Photo de Walker Evans "Buds Field and his Family", 1936

Entre document et reportage

Comme le montre Olivier Lugon dans Le style documentaire (Macula, collection : Le champ de l’image, Paris, 2004), on a tendance à identifier la photographie documentaire avec une forme de reportage social, témoignant de manière directe de la vie des classes les plus défavorisées afin de sensibiliser un public plus favorisé, éloigné et ignorant. Or, une telle définition ne s’est imposée qu’avec et par le travail des photographes de la FSA et tout spécialement celui de Lange. Avant cette époque, la photographie documentaire répondait à une toute autre définition, une définition que n’a cessé de défendre Evans. Pour lui, le propre de la photographie documentaire est d’être une photographie impersonnelle, hostile à la narration, plus tournée vers les choses que vers les hommes et plutôt vers les choses insignifiantes et prosaïques. Ce qui donne lieu à des images nettes, statiques, au cadrage simple, avec des objets centrés et frontalement photographiés, sans marque expressive et sans contenu narratif. Ce style transpose la forme de la photo d’identité – prototype du document – aux objets, aux lieux et aux monuments…C’est particulièrement net en ce qui concerne les images des fermiers de l’Alabama. Les personnes qu’il photographie posent ostensiblement et d’une manière assez raide, chez elles ou devant leur maison et généralement en regardant l’objectif du photographe. La misère de leur condition n’est pas occultée, mais elle s’impose comme malgré les personnes photographiées...
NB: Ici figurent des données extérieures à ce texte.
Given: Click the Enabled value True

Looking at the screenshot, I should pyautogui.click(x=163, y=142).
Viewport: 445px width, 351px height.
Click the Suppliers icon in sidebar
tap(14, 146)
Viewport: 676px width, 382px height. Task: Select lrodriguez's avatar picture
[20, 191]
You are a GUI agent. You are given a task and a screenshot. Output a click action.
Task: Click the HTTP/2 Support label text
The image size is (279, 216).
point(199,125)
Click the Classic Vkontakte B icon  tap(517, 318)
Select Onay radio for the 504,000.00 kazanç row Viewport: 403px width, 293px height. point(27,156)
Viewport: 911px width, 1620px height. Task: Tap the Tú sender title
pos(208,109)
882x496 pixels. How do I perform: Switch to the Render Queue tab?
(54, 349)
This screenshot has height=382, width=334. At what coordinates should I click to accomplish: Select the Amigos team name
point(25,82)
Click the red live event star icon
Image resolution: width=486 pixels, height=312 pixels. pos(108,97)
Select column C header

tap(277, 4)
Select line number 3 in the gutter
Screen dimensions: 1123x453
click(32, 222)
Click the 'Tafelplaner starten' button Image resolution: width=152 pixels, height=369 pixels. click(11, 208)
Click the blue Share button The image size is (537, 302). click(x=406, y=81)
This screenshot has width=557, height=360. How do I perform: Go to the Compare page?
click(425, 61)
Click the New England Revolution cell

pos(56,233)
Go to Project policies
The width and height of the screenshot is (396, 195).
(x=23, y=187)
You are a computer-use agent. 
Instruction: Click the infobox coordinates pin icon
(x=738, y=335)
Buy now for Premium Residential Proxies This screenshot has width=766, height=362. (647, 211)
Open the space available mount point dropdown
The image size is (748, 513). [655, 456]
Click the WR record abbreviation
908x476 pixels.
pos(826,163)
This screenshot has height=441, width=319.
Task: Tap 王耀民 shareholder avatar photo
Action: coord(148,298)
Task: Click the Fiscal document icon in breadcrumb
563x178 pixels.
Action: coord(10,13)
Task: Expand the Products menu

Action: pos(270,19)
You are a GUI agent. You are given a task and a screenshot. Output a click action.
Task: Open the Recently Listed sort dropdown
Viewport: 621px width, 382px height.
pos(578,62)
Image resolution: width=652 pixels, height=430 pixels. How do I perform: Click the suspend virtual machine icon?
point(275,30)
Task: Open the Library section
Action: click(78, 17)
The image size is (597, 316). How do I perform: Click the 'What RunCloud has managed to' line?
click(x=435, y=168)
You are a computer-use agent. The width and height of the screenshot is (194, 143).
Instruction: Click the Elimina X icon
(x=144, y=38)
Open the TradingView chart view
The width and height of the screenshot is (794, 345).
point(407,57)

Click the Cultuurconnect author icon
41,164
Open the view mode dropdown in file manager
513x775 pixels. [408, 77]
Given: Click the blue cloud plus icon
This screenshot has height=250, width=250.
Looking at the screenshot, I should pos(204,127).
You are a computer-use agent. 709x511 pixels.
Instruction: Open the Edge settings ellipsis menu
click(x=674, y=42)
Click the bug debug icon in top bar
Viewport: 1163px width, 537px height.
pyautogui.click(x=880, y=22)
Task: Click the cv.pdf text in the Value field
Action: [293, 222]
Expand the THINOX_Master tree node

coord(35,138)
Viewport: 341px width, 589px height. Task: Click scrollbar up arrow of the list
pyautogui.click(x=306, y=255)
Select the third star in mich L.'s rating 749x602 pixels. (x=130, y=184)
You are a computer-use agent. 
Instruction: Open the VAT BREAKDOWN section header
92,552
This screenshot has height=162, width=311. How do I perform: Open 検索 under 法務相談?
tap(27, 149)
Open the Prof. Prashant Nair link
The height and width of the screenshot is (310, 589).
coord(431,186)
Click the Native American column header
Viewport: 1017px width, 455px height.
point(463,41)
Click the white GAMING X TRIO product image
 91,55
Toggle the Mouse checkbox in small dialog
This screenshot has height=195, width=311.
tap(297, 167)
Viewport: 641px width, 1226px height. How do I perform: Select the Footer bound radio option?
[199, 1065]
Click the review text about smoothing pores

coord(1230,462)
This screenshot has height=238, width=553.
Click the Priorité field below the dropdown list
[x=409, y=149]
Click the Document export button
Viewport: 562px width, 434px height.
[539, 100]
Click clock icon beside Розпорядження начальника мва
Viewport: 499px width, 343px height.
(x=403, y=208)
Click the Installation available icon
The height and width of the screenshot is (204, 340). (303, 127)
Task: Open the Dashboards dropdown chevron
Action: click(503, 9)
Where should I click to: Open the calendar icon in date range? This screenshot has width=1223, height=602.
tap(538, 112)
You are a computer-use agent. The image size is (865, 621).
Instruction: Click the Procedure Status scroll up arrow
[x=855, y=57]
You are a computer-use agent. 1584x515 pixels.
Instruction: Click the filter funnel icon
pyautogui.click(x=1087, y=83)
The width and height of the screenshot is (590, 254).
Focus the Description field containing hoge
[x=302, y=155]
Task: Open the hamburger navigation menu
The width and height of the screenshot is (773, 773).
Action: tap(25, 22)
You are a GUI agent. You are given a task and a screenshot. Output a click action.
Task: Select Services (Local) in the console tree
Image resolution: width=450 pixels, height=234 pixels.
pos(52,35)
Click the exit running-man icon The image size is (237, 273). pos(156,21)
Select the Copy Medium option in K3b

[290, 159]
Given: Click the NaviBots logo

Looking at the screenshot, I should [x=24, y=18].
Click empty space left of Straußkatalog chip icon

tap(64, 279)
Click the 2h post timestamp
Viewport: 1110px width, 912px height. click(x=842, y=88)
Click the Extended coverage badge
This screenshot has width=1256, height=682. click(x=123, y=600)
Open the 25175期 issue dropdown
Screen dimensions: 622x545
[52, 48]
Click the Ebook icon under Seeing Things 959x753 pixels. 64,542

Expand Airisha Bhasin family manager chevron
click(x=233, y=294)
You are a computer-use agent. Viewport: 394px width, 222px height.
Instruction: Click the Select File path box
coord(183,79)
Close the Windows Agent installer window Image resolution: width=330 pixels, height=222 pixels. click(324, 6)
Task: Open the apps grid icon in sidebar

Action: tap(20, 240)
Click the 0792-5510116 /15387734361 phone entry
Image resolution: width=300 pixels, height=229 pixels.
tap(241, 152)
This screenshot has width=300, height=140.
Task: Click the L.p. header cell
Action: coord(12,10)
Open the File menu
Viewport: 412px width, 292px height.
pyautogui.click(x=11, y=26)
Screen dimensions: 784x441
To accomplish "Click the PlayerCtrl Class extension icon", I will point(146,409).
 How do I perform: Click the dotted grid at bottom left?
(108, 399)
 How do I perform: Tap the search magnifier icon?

A l’opposé de ce style, Lange va introduire dans l’approche documentaire la narration, les hommes et la personnalisation des images et surtout la dramatisation. Elle va ainsi concourir à donner une nette inflexion au genre documentaire vers le reportage humaniste. Ses images donnent en effet une vision dramatique et émouvante de la condition des fermiers et des déplacés au détriment le plus souvent de la richesse informative. A la différence de Evans, elle se sert d’appareil photo assez légers et dont la mise en œuvre est rapide, elle choisit de photographier des personnes en situation de détresse ou de tension que ce soit au travail, dans l’errance, l’abandon ou le désœuvrement. Et si dans la plupart des cas, les personnes photographiées ne peuvent pas ignorer qu’elles le sont, elles ne regardent généralement pas l’objectif de l’appareil photo et n’adoptent pas de pose photographique, ce qui n’exclut cependant aucune mise en scène implicite ou explicite.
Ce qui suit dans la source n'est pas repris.